Bon, le manque de référence bibliographique dans ce texte n’est pas un gage connaissances avérées. Trouver les bonnes références me demanderais beaucoup de temps de recherche pour rester dans la logique d’un texte accessible. Si vous souhaitez aller plus loin, je vous propose nos publications sur le sujet :

Assemblages bois-fer et biocorrosion : étude des sulfures de fer formés en conditions anoxiques dans des bois d’épaves. Céline Remazeilles, Francois Lévêque, Egle Conforto, Philippe Refait. Revue « Matériaux et Techniques », 2017
https://hal-univ-rochelle.archives-ouvertes.fr/hal-02345846
 
Post-treatment Study of Iron/Sulfur-containing Compounds in the Wreck of Lyon Saint-Georges 4 (Second Century ACE). Céline Remazeilles, Laure Meunier, Francois Lévêque, Nicolas Plasson, Egle Conforto, Marine Crouzet, Philippe Refait, Loïc Caillat. Studies in Conservation, Maney Publishing, 2019, pp.1-9. ⟨10.1080/00393630.2019.1610608⟩
 
Contribution of magnetic measurement methods to the analysis of iron sulfides in archaeological waterlogged wood‑iron assemblies. Céline Remazeilles, Francois Lévêque, Egle Conforto, Laure Meunier, Philippe Refait. Microchemical Journal, Elsevier, 2019, 148, pp.10-20. ⟨10.1016/j.microc.2019.04.062⟩

 

Tout nos résultats ne sont pas encore publiés… donc il y aura une suite. Qui sait, peut-être de nouvelles études. Vous connaissez une épave qui va être exhumée ??? Je suis sur que ça pourrait intéresser les membres de l’équipe.
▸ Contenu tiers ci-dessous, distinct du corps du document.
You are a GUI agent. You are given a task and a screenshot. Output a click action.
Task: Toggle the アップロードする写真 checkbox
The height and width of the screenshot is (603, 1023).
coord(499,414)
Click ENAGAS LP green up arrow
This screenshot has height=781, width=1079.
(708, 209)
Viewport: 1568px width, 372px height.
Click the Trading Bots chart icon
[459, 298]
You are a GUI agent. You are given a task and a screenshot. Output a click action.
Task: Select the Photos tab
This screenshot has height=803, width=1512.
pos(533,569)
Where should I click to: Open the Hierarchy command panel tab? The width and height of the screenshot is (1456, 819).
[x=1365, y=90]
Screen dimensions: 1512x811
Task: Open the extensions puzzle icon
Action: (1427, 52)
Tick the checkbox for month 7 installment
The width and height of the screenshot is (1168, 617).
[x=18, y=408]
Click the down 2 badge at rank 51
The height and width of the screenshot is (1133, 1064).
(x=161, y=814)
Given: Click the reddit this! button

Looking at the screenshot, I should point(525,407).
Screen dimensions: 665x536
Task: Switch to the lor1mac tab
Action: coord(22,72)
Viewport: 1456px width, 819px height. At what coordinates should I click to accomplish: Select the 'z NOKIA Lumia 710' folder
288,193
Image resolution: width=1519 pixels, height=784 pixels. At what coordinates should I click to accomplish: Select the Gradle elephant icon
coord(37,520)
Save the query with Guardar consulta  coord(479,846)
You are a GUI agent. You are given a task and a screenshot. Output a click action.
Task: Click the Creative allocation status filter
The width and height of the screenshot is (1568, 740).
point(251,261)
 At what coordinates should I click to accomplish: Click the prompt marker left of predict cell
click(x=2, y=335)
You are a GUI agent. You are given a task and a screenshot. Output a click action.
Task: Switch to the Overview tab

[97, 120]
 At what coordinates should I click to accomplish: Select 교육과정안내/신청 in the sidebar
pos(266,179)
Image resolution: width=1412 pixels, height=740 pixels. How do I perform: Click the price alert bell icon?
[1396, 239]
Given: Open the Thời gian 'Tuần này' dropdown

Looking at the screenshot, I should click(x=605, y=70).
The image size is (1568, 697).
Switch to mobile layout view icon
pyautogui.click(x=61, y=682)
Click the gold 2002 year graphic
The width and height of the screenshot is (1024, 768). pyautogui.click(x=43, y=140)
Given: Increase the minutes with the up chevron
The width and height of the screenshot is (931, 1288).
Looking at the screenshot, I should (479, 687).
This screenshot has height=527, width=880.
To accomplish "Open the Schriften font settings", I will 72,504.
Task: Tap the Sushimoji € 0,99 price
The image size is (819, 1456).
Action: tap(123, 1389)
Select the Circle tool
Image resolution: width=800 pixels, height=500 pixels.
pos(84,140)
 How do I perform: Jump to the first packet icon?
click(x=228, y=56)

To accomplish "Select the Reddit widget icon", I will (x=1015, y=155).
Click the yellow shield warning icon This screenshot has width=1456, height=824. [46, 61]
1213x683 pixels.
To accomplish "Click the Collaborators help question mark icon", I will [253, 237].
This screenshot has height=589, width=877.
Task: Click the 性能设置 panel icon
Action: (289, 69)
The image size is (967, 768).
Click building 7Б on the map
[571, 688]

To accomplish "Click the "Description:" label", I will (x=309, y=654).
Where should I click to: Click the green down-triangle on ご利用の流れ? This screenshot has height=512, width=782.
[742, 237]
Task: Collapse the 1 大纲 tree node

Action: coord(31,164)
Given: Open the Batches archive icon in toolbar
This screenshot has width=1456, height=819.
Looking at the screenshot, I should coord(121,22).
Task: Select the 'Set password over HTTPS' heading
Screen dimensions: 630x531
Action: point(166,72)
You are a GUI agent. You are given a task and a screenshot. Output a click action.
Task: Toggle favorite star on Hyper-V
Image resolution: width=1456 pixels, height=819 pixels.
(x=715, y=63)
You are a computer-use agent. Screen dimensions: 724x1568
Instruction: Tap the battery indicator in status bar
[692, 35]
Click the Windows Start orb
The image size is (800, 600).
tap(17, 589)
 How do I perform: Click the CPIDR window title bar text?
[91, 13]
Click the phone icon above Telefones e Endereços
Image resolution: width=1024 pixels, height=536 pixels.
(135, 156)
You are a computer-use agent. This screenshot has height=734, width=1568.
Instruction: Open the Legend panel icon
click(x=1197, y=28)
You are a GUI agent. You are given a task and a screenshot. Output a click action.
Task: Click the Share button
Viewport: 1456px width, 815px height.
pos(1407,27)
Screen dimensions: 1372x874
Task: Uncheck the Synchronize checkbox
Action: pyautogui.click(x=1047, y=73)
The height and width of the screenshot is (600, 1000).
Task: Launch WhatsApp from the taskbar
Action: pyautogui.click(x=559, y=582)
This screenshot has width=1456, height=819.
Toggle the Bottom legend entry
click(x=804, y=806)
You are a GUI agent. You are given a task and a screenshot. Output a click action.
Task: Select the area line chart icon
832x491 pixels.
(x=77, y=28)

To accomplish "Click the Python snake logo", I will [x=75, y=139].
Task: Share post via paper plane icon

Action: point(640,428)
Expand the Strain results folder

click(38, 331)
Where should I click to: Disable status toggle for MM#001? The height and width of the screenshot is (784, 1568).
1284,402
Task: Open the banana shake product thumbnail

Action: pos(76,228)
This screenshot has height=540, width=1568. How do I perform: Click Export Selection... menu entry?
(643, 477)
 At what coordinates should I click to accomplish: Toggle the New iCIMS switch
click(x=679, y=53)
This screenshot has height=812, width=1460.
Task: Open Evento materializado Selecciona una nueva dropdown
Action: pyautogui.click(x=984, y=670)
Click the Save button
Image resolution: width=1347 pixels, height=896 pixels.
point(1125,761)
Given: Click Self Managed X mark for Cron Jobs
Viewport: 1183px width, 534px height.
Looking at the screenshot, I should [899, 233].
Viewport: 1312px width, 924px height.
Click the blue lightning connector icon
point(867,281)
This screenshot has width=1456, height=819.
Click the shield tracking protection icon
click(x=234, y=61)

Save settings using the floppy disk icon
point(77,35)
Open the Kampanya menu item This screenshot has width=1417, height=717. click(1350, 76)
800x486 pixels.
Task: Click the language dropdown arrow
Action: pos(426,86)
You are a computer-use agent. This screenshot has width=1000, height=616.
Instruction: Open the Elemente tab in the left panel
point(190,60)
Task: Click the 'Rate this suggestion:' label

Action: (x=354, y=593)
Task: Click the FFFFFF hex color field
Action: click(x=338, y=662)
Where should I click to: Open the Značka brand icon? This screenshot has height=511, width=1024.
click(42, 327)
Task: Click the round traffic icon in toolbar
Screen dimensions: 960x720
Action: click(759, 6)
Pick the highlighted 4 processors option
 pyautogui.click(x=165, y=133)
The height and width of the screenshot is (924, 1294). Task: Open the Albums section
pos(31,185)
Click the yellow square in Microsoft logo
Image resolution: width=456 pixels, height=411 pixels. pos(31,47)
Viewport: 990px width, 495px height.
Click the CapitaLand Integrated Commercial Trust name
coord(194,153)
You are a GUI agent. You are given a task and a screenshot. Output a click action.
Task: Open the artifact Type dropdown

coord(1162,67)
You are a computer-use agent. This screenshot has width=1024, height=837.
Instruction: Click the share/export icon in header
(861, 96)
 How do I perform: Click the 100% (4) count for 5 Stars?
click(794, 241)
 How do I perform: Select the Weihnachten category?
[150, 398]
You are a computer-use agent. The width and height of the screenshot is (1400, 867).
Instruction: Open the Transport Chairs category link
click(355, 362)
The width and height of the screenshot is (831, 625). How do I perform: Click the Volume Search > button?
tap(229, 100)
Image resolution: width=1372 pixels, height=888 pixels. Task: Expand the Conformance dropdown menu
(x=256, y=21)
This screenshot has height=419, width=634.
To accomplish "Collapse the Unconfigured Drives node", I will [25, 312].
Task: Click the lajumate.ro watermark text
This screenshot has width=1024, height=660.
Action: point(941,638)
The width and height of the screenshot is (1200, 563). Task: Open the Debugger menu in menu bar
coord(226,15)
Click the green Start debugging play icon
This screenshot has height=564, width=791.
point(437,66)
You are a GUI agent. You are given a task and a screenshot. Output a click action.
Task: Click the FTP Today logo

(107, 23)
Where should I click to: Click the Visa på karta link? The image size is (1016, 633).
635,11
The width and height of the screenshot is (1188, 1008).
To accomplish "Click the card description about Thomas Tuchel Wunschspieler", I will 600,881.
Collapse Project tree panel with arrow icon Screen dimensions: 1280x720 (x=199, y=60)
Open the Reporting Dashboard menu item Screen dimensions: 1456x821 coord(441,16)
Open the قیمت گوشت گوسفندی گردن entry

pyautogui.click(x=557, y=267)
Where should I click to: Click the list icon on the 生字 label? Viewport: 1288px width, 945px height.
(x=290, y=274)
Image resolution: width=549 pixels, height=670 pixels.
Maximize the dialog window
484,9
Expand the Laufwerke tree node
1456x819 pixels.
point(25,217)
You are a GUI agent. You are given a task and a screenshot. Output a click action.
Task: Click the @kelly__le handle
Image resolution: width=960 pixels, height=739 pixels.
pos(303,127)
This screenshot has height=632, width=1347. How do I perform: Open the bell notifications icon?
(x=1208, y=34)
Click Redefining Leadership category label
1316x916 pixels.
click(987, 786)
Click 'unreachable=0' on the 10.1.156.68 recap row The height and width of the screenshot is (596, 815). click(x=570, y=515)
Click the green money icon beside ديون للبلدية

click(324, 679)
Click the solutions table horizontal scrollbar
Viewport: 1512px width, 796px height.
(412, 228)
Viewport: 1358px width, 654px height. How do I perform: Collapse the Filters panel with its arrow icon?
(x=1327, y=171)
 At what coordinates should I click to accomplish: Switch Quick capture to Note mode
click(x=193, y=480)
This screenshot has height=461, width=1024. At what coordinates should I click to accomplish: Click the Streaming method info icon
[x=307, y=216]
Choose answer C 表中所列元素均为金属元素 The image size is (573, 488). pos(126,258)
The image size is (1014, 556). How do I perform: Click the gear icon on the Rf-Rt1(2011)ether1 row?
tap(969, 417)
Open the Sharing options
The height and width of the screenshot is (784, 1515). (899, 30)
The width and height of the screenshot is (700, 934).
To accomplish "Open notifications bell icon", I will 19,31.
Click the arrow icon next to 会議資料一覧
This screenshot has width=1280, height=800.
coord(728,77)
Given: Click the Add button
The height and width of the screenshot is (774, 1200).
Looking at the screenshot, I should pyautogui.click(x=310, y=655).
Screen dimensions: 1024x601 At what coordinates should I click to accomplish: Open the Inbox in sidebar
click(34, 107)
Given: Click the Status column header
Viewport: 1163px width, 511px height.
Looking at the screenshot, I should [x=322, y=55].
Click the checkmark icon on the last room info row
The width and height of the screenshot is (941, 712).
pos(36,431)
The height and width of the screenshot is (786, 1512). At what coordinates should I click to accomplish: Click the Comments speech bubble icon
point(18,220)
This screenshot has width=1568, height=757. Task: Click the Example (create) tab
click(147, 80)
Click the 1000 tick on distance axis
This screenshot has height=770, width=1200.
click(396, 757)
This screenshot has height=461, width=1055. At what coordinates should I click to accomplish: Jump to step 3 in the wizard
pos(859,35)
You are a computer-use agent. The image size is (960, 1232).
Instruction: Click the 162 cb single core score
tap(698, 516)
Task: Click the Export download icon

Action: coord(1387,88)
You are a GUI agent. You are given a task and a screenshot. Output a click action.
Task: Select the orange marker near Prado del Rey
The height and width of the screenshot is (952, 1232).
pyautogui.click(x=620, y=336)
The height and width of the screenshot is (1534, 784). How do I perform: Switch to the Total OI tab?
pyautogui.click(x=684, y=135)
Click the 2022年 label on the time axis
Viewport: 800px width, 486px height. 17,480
C’est pas tous les jours que l’on regarde les fruits d’une expérimentation involontaire débutée il y a des siècles, voir presque deux millénaires pour les épaves antiques. Avec l’exhumation, dès les premiers instants de mise en contact avec l’air, cette belle expérimentation réalisée involontairement par ceux qui ont foulés le sol bien avant nous, sera détruite. Il est donc de notre responsabilité, en arrêtant cette expérimentation par l’exhumation de l’épave, [expérimentation qui pourrait tout aussi bien se poursuivre et ainsi être transmise aux générations futures] de récolter toutes les informations que nous sommes actuellement en mesure de collecter.